Anxious parents and residents of St Martin will have to wait another two weeks to hear the fate of the village school that is threatened with closure.

The board of directors of the Keskowethyans Multi-Academy Trust, which runs St Martin-in-Meneage School along with four other primaries on the Lizard Peninsula, met on Monday with a view to deciding whether to go ahead with the planned closure.

The directors had previously recommended that they seek permission from the Department for Education to close the school with effect from the end of this school year, in July, and began a period of formal consultation with parents, staff and the wider community that ended last Thursday.

However, a final decision has now been deferred for another two weeks, after the board failed to reach a verdict, with another meeting now scheduled in a fortnight.

A statement issued to the Packet on behalf of Pam Miller, chair of the board of directors, Keskowethyans Multi-Academy Trust, on Tuesday reads: "No decision over the future of St Martin-in-Meneage School was taken at our board meeting last night.
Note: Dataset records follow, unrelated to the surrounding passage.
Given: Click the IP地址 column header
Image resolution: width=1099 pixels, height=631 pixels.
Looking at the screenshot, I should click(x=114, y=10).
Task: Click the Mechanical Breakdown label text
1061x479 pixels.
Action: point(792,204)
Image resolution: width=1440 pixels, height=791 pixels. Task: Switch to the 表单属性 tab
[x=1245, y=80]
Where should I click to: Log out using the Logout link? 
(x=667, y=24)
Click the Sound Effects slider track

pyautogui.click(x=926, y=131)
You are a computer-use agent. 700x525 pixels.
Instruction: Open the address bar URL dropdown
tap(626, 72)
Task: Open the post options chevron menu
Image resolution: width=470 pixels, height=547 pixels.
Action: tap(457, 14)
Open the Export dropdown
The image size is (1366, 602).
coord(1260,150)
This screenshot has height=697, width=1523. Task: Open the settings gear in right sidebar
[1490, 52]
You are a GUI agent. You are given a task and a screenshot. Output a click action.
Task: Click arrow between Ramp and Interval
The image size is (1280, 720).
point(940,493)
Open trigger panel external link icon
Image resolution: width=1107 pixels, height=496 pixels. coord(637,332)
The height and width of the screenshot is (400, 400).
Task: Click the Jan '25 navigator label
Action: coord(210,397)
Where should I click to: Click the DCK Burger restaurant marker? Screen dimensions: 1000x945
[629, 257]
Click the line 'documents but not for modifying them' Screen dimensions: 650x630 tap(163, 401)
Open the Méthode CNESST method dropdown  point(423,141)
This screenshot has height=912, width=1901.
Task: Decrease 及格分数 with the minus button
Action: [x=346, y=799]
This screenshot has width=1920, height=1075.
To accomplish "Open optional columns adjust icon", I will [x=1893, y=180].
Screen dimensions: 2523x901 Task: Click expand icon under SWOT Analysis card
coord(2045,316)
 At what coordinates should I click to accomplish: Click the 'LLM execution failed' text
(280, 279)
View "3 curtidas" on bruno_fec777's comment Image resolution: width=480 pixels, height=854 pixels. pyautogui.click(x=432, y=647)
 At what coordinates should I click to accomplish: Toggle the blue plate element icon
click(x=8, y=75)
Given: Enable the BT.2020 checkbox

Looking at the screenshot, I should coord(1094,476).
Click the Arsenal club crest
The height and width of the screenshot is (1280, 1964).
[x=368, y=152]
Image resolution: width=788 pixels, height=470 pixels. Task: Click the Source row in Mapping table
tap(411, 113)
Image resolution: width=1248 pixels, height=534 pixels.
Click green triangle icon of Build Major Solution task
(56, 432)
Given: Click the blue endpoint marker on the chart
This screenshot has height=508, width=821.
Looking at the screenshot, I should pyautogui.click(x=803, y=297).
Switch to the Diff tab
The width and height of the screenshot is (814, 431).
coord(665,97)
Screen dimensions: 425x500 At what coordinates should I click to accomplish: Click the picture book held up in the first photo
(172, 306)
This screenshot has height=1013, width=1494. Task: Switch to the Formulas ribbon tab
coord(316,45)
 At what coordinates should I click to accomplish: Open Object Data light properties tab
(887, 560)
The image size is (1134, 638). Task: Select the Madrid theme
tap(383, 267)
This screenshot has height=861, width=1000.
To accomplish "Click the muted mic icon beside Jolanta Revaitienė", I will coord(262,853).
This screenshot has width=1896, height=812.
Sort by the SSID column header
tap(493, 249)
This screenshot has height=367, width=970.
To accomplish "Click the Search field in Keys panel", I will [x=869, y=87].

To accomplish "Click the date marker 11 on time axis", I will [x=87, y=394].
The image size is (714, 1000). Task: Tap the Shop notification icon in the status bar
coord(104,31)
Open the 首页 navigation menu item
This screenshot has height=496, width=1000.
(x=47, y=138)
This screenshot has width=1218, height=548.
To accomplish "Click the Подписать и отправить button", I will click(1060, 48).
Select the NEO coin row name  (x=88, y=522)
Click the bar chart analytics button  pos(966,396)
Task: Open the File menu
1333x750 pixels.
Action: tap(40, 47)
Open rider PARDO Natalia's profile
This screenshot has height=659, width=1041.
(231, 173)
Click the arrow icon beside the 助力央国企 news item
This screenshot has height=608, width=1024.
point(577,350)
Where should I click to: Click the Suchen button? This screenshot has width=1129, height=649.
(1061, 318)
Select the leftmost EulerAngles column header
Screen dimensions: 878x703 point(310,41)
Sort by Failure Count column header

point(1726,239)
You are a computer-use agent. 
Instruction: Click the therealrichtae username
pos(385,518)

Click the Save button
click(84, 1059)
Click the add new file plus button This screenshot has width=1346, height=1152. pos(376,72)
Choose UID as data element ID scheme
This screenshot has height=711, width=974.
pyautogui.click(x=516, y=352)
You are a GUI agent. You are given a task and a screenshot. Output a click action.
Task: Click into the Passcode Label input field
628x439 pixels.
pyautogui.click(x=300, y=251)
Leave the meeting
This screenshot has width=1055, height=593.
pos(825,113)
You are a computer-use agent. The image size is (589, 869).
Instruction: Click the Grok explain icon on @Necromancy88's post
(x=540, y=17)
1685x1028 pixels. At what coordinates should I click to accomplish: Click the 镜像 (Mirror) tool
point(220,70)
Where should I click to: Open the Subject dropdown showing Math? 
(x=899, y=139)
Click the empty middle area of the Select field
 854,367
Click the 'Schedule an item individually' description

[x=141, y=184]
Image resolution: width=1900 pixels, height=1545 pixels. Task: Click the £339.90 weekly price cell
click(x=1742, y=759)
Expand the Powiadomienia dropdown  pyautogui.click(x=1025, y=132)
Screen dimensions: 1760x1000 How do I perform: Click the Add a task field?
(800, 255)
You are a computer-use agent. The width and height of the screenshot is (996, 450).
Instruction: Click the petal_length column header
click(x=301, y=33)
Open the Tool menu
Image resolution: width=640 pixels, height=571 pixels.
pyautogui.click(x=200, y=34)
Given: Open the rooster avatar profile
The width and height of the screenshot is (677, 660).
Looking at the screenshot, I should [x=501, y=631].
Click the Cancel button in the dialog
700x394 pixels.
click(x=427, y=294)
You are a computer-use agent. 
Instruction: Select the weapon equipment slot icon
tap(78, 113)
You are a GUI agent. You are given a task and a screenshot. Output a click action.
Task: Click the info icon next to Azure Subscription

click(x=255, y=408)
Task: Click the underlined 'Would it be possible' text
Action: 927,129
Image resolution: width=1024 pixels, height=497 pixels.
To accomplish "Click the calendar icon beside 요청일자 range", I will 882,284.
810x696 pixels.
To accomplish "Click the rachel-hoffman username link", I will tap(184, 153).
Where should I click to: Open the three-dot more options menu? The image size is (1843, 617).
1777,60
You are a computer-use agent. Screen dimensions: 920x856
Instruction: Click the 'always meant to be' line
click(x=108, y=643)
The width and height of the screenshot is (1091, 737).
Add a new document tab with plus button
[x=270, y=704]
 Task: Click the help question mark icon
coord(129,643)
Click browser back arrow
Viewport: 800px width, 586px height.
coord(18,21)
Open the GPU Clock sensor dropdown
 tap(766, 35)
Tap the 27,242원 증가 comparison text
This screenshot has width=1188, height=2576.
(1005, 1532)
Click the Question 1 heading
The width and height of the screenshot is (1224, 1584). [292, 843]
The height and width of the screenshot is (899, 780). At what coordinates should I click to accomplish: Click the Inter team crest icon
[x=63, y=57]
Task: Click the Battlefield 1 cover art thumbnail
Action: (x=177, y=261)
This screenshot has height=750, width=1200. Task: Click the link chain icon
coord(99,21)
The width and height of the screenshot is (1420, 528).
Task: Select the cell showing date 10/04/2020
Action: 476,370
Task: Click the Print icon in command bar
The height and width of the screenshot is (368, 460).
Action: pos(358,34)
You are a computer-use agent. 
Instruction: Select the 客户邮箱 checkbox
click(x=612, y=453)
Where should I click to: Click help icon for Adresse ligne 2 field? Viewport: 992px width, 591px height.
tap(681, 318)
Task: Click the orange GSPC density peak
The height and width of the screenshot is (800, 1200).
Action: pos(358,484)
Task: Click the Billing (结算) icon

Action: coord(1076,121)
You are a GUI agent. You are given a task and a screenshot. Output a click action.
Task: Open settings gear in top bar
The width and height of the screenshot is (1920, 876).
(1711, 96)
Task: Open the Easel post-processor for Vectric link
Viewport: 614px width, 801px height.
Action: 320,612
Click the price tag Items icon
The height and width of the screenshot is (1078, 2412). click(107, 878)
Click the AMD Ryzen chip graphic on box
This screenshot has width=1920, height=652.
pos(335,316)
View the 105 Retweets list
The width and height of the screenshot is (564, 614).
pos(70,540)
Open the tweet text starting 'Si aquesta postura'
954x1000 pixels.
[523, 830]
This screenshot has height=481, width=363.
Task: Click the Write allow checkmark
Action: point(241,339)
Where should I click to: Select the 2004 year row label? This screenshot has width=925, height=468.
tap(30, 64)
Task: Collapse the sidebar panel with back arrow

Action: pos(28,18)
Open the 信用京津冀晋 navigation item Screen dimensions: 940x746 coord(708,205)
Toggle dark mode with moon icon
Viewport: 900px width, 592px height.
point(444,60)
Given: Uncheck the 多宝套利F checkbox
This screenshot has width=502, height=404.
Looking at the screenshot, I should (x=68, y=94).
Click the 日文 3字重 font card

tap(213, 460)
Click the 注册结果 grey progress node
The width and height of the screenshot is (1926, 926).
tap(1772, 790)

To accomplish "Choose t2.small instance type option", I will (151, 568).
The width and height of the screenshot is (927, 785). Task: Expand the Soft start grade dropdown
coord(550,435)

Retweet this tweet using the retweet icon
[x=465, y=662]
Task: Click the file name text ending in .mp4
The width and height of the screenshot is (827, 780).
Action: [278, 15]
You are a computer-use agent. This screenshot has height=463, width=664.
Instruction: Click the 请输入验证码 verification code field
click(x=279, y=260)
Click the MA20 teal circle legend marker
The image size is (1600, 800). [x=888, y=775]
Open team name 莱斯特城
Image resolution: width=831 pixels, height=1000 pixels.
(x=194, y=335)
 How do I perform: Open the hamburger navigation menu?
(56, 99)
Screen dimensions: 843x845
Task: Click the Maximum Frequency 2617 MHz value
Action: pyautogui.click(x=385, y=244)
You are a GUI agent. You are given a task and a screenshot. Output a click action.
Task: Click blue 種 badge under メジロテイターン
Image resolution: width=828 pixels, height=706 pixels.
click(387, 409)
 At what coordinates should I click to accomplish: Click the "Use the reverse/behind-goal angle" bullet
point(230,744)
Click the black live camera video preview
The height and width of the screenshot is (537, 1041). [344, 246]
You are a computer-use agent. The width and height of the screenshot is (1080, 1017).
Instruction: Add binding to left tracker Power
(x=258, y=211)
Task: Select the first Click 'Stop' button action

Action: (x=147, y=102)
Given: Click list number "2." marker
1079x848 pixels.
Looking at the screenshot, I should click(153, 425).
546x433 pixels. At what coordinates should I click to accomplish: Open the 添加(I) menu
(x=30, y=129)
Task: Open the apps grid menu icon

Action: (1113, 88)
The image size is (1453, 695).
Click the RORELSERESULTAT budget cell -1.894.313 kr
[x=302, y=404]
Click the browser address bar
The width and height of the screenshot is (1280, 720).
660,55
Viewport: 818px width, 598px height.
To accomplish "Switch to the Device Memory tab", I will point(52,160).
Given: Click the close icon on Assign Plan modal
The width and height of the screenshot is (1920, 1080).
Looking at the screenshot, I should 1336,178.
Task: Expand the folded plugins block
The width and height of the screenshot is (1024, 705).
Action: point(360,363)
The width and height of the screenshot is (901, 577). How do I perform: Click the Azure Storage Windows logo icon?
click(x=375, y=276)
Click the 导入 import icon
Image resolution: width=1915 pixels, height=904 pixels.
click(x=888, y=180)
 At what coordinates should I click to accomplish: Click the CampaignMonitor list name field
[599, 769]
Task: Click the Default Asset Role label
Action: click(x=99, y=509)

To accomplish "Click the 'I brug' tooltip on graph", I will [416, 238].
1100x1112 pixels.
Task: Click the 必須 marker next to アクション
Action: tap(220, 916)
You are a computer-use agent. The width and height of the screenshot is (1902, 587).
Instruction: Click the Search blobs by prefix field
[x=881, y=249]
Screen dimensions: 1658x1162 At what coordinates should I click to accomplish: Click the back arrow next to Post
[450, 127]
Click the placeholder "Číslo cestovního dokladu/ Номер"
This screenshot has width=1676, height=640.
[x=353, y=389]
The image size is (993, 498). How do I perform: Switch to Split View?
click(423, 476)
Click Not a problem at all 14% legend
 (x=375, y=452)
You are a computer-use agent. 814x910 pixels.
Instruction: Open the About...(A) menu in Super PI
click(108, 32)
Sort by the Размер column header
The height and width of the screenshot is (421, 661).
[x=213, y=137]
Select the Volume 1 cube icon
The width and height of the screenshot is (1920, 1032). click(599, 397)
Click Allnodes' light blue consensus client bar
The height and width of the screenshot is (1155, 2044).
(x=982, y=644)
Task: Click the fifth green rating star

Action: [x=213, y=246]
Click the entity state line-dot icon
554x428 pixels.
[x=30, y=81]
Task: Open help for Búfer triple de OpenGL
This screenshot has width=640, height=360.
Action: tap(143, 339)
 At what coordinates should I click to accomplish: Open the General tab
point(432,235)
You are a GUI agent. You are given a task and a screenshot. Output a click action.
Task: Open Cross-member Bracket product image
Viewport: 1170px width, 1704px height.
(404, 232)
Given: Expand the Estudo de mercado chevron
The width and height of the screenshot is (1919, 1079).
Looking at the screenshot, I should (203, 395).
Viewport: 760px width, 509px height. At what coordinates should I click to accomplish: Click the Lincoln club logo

There will be a further meeting in two weeks’ time.

"We will be writing to parents this week to explain the current situation."

On Saturday MP Derek Thomas met with parents and community members.

It is understood that he promised to write to the Secretary of State for Education and the Schools Commissioner for the South West, asking that an "immediate pause" be taken in any request to close the school and for the parents and community to be given three years to firm up the school's position.

The Packet contacted Mr Thomas but he refused to comment. 

The school's directors have previously described the closure of the school as "the only realistic option," stating that education of pupils at all the schools in its responsibility was the "paramount consideration," and that: "The board has reluctantly formed the view that there are no remaining options for the continuation of St Martin-in-Meneage which would be other than detrimental to this goal."

Pupil numbers have dropped to 12, with the figure due to further reduce to ten in September. The proposal is that these pupils are relocated to Manaccan Primary School, ten minutes' away by car.

However, parents have argued that with a good marketing strategy and closer interaction with the school, the problem could be turned around. They want to see a nursery class created - particularly as all three-year-olds can now receive 30 hours of government funded free nursery education - that would bolster pupil numbers to then progress through the school.